start
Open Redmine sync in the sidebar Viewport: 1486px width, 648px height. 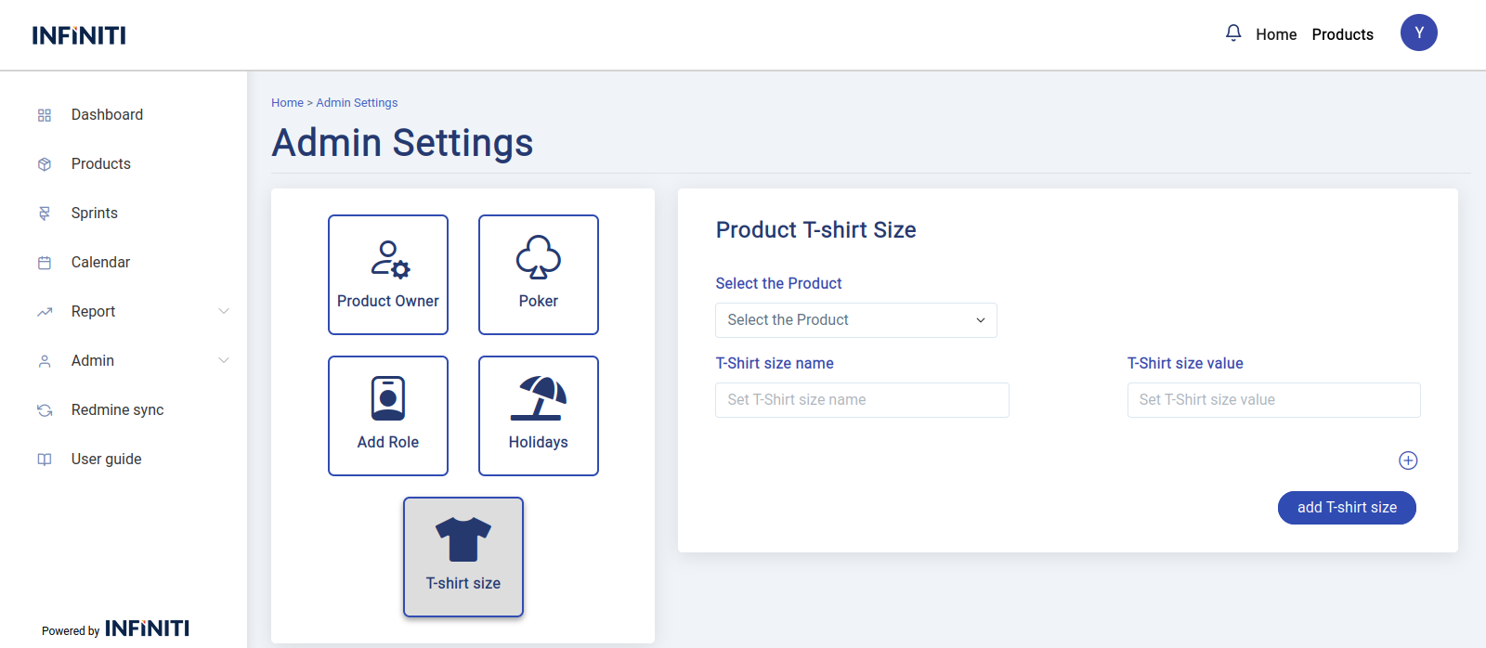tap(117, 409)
end
start
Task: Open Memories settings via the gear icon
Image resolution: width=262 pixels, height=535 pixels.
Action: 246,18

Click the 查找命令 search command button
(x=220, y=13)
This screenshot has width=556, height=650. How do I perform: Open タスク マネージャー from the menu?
end
start
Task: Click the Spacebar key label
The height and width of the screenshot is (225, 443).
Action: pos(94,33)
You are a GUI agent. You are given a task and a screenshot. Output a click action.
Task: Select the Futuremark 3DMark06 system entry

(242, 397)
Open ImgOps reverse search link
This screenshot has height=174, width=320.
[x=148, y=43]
end
Task requirements ->
Reproduce the lines of the records starting at the line containing "You are a GUI" and ending at the line containing "[x=148, y=43]", including both of those lines.

Finished exercise ->
You are a GUI agent. You are given a task and a screenshot. Output a click action.
Task: Select the Futuremark 3DMark06 system entry

(242, 397)
Open ImgOps reverse search link
This screenshot has height=174, width=320.
[x=148, y=43]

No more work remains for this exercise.